▶ _Задания_:
1. Перепишите дословно отрывок из фрагмента о фильме от слов «А незадолго до» до слов «на свои места.».
2. Согласно фрагменту о фильме, где сидит Новосельцев, когда камера отъезжает от балкона Калугиной?

━━━━━ Фрагмент текста

Из глубины экрана. Интерпретация кинотекстов — страница 29 из 43

А незадолго до того, как Новосельцев получает возможность полюбоваться репродукцией Модильяни, зрителю дают едва ли не самый важный намек во всем этом фильме. Камера поначалу усердно следит за суетящейся в ожидании гостя Калугиной и провожает ее на лоджию, где остывают бутылка водки и бутылка шампанского и где ждет своего часа обязательная трехлитровая банка с маринованными помидорами. Затем камера отъезжает, и, потеряв из виду калугинский балкон, зритель обнаруживает во дворе дома привычно съежившуюся фигурку Новосельцева, сидящего не где-нибудь, а в песочнице. И все сразу встает на свои места.

Это фильм о советском человеке как о пожизненном подростке, причем сам подростковый статус и соответствующий набор моделей поведения не проблематизируются, а, напротив, подаются как позитивная программа. И подглядывание здесь – не фукодианское, а антифукодианское: это форма пассивного сопротивления власти, неумело надзирающей за своими подопечными. Поэтому и характеристики, сопряженные с образом «шалящего» ребенка, сугубо позитивны и противопоставлены: а) институционализированному «контролирующему взгляду», б) деиндивидуализированному «подглядыванию всех за одним», в) подглядыванию, готовому «сотрудничать» с властью и «общественностью» и «бегать жаловаться» к ним, решая собственные проблемы. По большому счету, в качестве позитивной жизненной программы, в качестве жизненного ноу-хау хорошего советского человека зрителю предлагается некая выжимка из детской дворовой этики, предположительно сидящей в каждом, включая зрителя.

━━━━━━━━━━
━━━━━ Исходный материал

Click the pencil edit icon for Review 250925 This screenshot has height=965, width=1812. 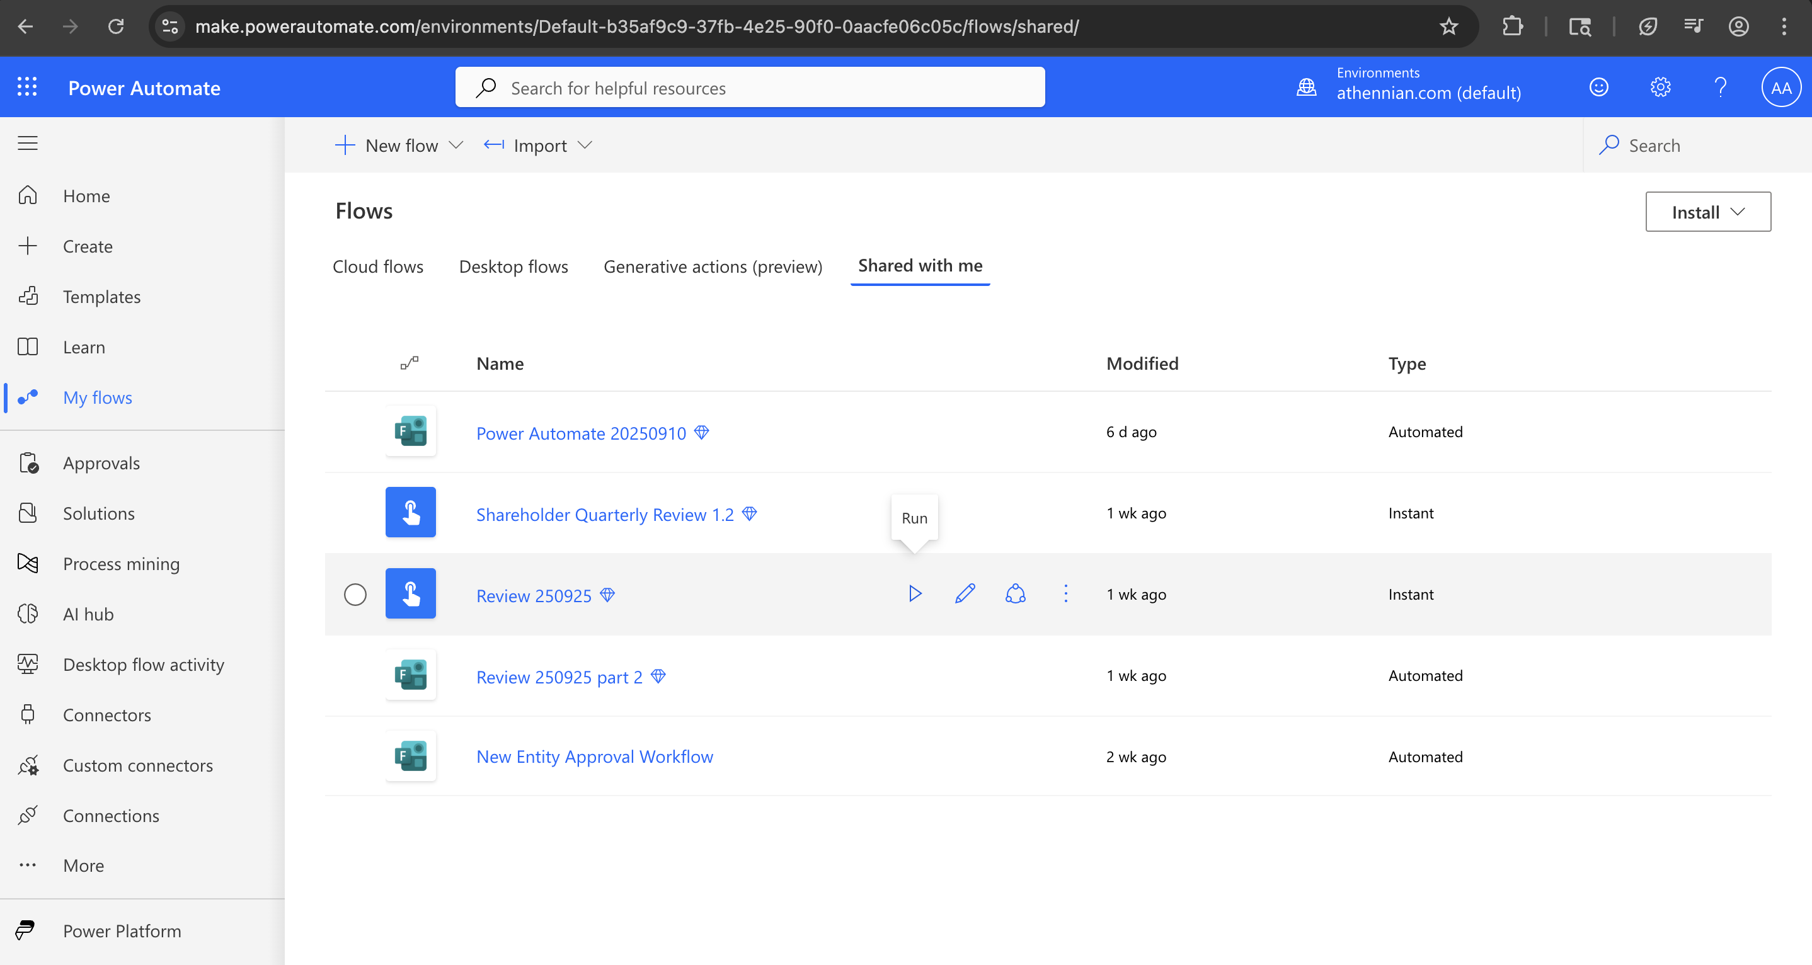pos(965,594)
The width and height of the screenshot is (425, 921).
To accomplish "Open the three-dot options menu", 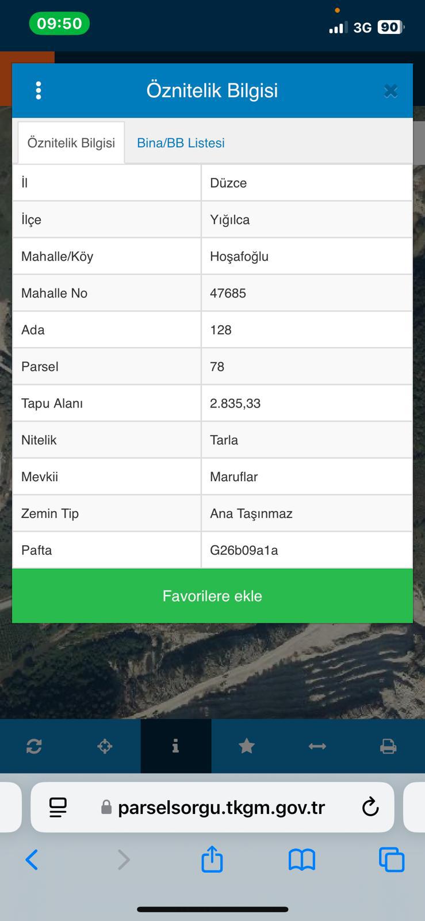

━━━━━━━━━━

▶ _Ответы к заданиям_:
1.
А незадолго до того, как Новосельцев получает возможность полюбоваться репродукцией Модильяни, зрителю дают едва ли не самый важный намек во всем этом фильме. Камера поначалу усердно следит за суетящейся в ожидании гостя Калугиной и провожает ее на лоджию, где остывают бутылка водки и бутылка шампанского и где ждет своего часа обязательная трехлитровая банка с маринованными помидорами. Затем камера отъезжает, и, потеряв из виду калугинский балкон, зритель обнаруживает во дворе дома привычно съежившуюся фигурку Новосельцева, сидящего не где-нибудь, а в песочнице. И все сразу встает на свои места.

2. В песочнице во дворе дома.